In summary, individuals or HUFs ineligible for ITR-1, ITR-2, and ITR-4 should file ITR-3.
ITR 4 or Sugam:
- The current ITR-4 is for resident individuals, HUFs, and partnership firms (excluding LLPs) with total income.
- Professional income under presumptive income scheme per Section 44ADA.
- Income from a single house property, not exceeding Rs 50 lakh (excluding any brought forward or to be carried forward losses).
- Business income under presumptive income scheme as per Section 44AD or 44AE.
- Salary or pension income up to Rs 50 lakh
- Income from other sources not exceeding Rs 50 lakh (excluding earnings from lottery and race-horses).
- Individual freelancers can opt for a presumptive scheme if their gross receipts from the mentioned sources are below Rs 50 lakhs.
- A presumptive income scheme under sections 44AD, 44AE, and 44ADA involves determining income at a minimum rate from gross receipts/turnover or ownership of commercial vehicles.
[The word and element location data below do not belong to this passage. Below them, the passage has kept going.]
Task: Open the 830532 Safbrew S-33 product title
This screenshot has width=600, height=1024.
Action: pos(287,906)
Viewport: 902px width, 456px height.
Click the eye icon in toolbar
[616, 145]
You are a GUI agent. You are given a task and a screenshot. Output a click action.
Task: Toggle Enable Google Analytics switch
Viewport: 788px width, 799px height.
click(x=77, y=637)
If business turnover surpasses Rs 2 crore, ITR-3 must be filed.
ITR-5
ITR-5 is applicable to firms, LLPs (Limited Liability Partnership), AOPs (Association of Persons), BOIs (Body of Individuals), Artificial Juridical Person (AJP), estates of deceased or insolvent individuals, business trusts, and investment funds.
ITR-6:
Companies, excluding those claiming exemption under section 11(Income from property held for charitable or religious purposes), must file this return electronically.
ITR-7:
Applicable to individuals and companies filing returns under various sections (139(4A), 139(4B), 139(4C), 139(4D), 139(4E), 139(4F)).
- Section 139(4A) mandates the filing of a return by individuals receiving income from property held for charitable or religious purposes.
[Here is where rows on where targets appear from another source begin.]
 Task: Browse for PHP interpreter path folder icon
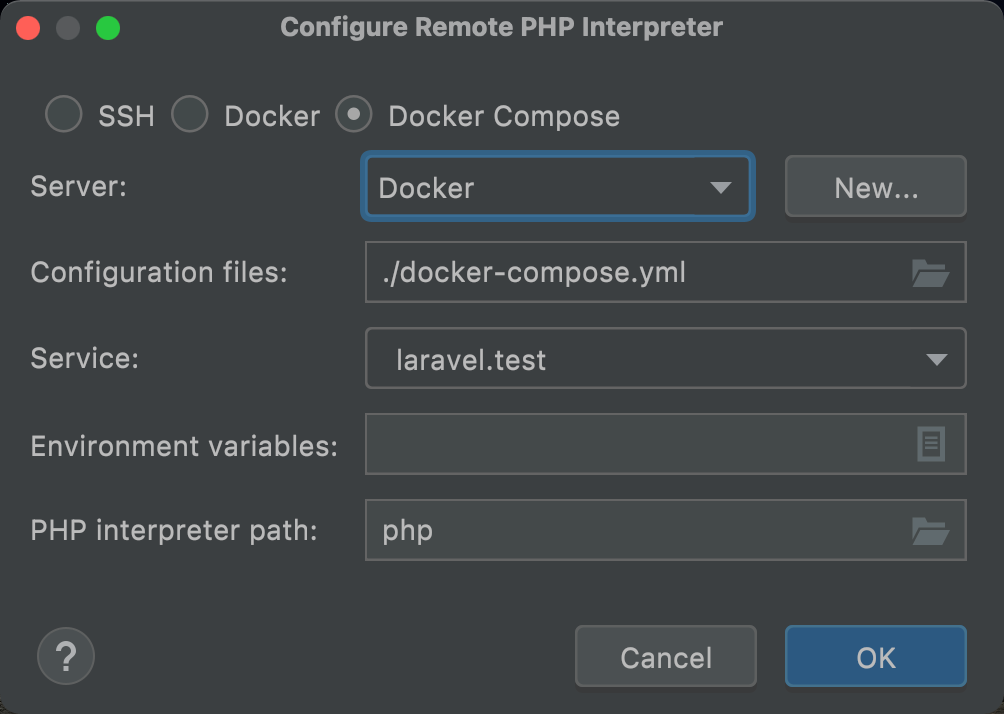click(x=930, y=530)
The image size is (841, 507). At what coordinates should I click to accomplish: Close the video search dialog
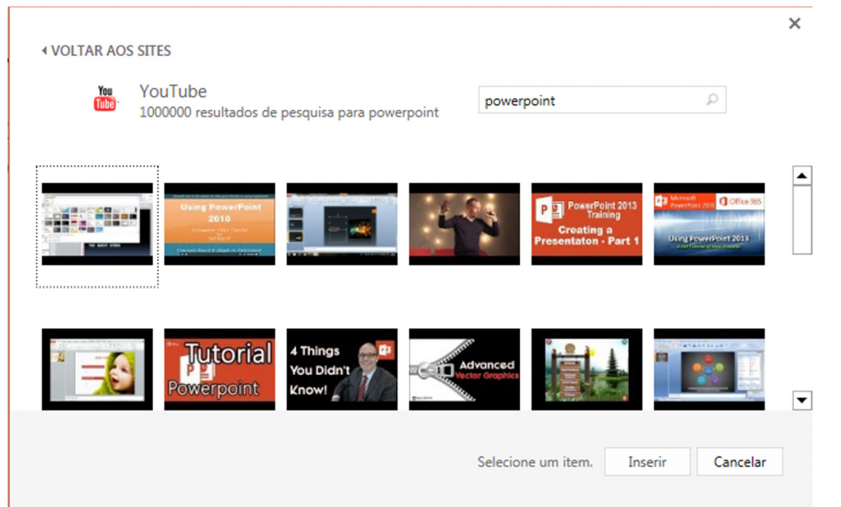pos(794,24)
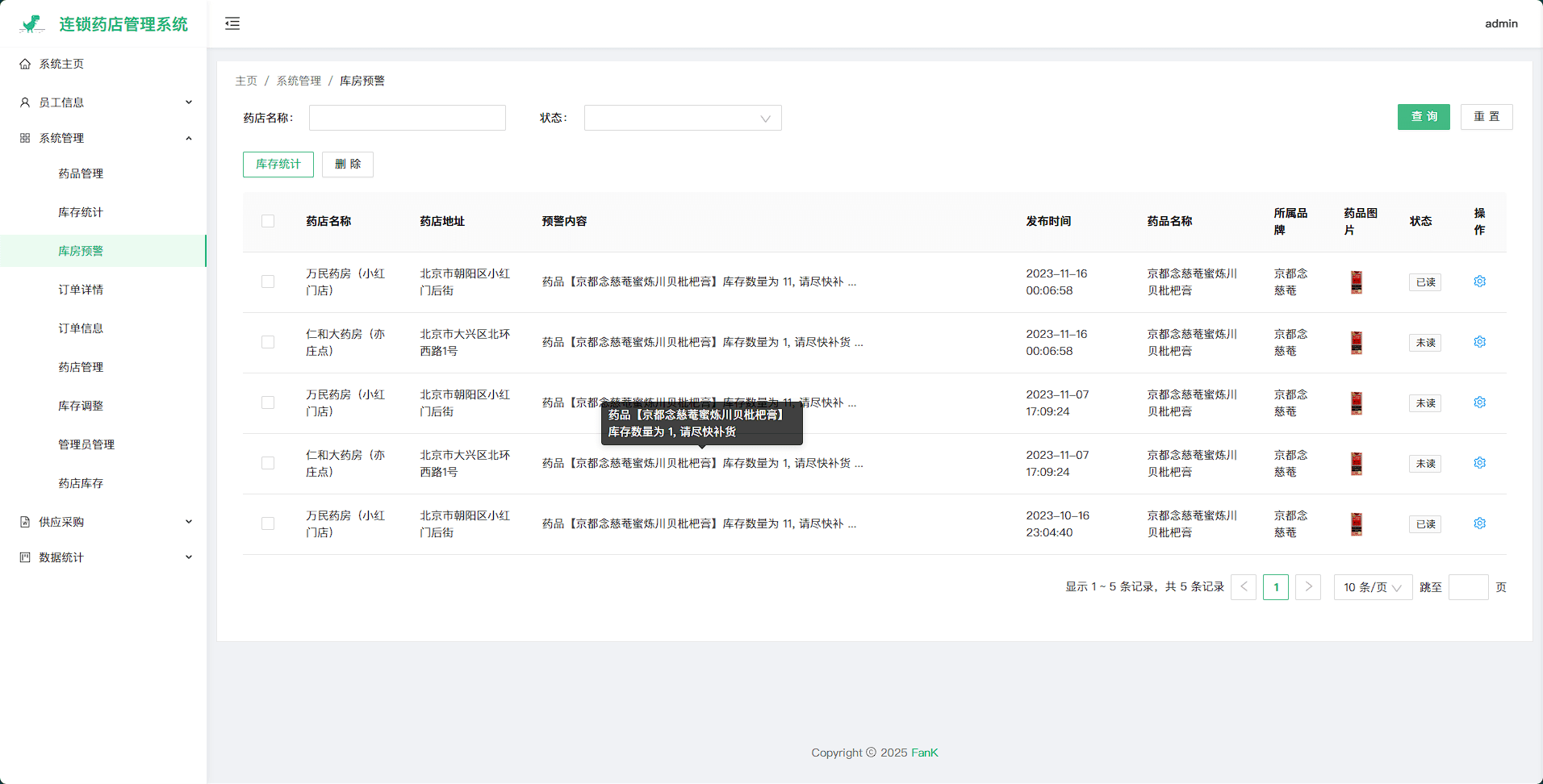This screenshot has width=1543, height=784.
Task: Check the second row checkbox for 仁和大药房
Action: point(268,342)
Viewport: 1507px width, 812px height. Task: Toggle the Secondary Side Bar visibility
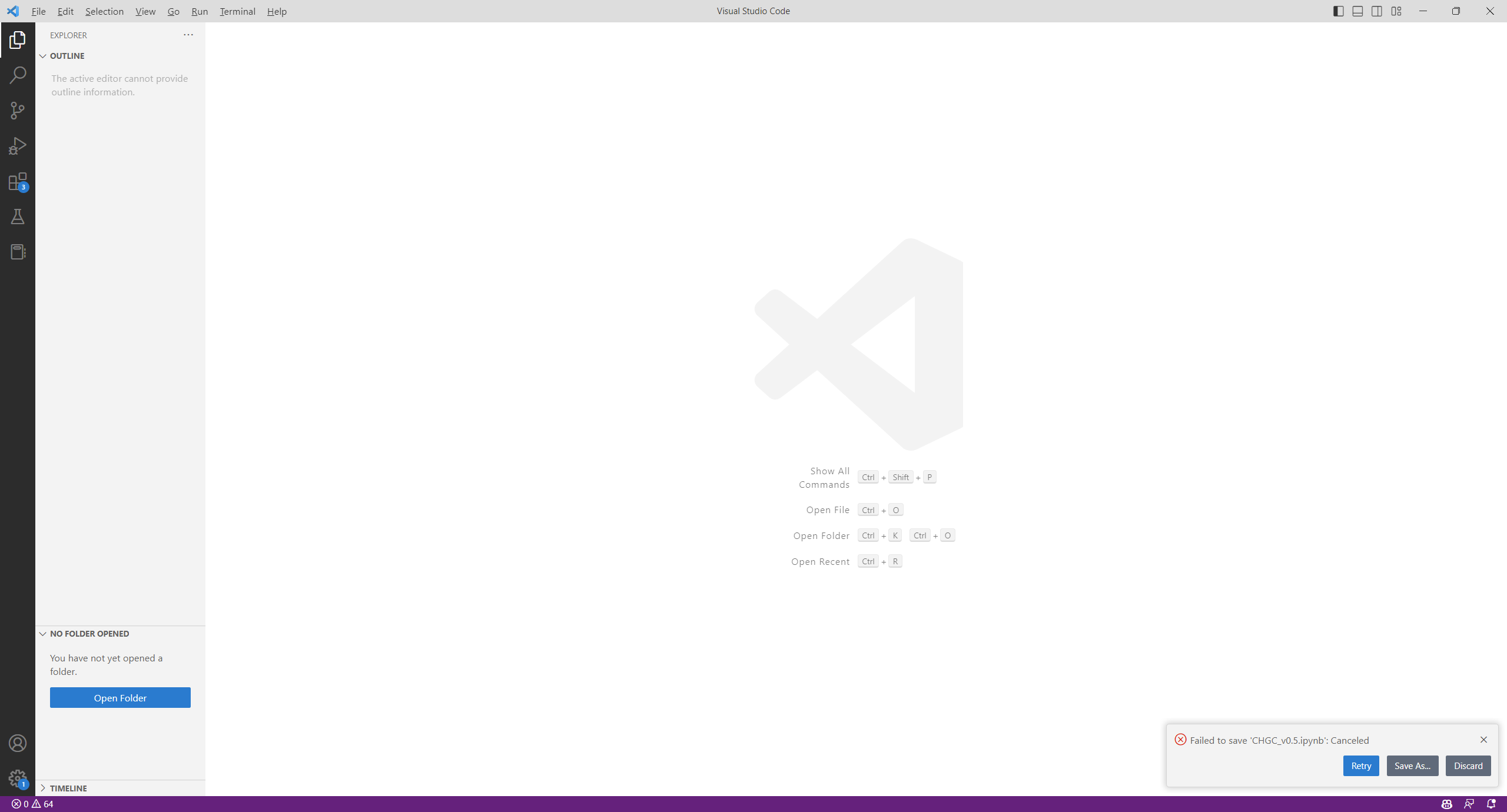[1377, 11]
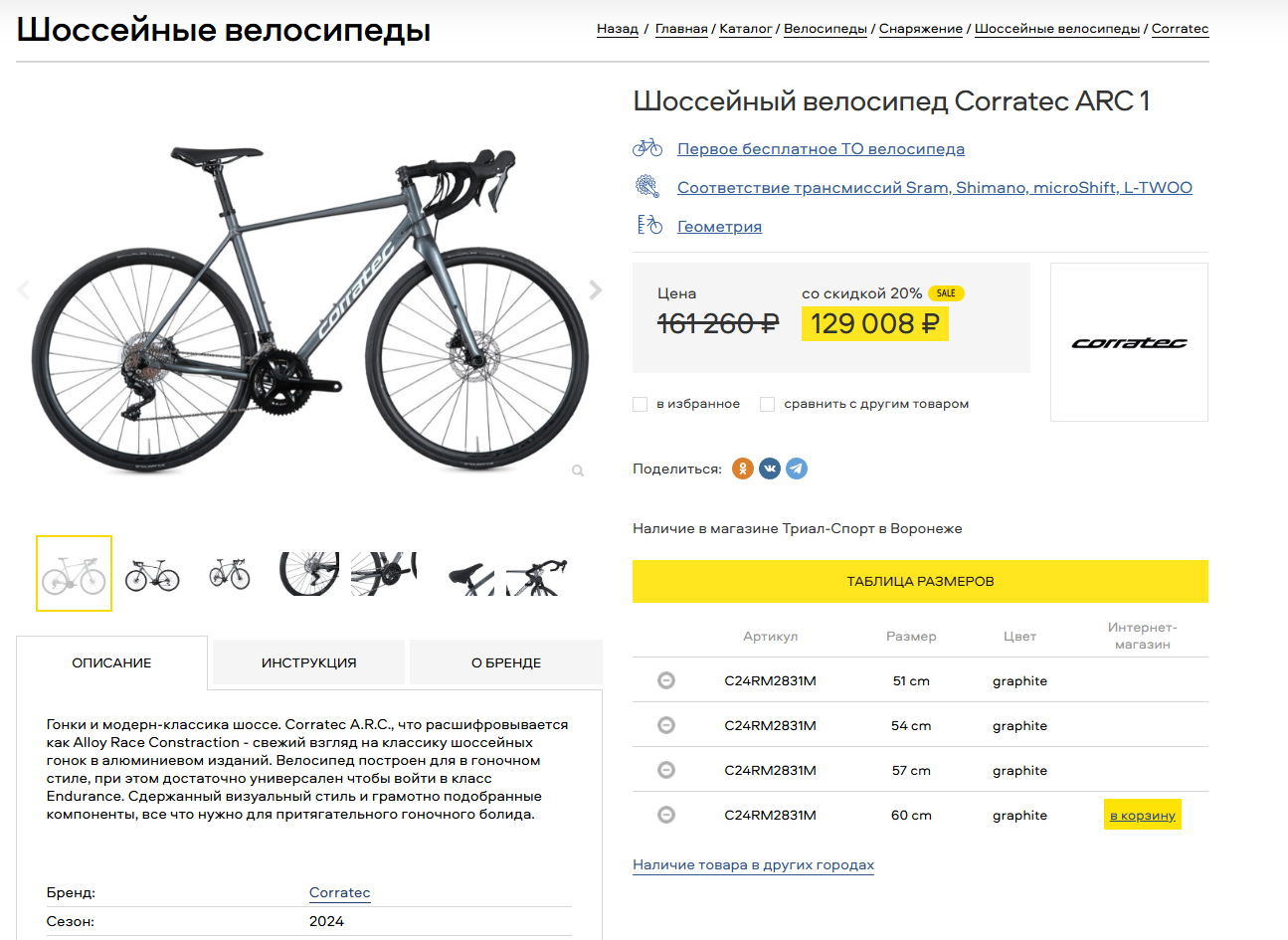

- Section 139(4B) necessitates a political party to file a return if its total income, without considering section 139A provisions, exceeds the non-taxable maximum amount.
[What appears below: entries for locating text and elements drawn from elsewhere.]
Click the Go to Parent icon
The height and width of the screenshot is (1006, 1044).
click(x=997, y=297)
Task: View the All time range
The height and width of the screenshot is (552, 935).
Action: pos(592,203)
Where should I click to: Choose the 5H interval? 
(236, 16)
- Return under section 139(4C) is mandatory for every specified person responsible for income of specified entities.
- Association or institution referred under section 10(23A)
- Scientific research association
- News organization
- Institution referred to in section 10(23B)
- Return under section 139(4C) is required to be filed by every fund, institution, university, educational institution, hospital, or medical institution.
- Section 139(4D) mandates the filing of a return by universities, colleges, or institutions not required to submit a return under any other provision of this section.
- Section 139(4E) necessitates a return filing by every business trust not obligated to submit a return under other provisions of this section.
- Section 139(4F) mandates the filing of a return by any investment fund mentioned in section 115UB, exempt from submitting a return under other provisions of this section.
Conclusion:
Learn about the Income Tax Return (ITR) form and how to file it by the due date. With seven forms and various factors to consider, get all the information you need to file your taxes correctly and avoid penalties.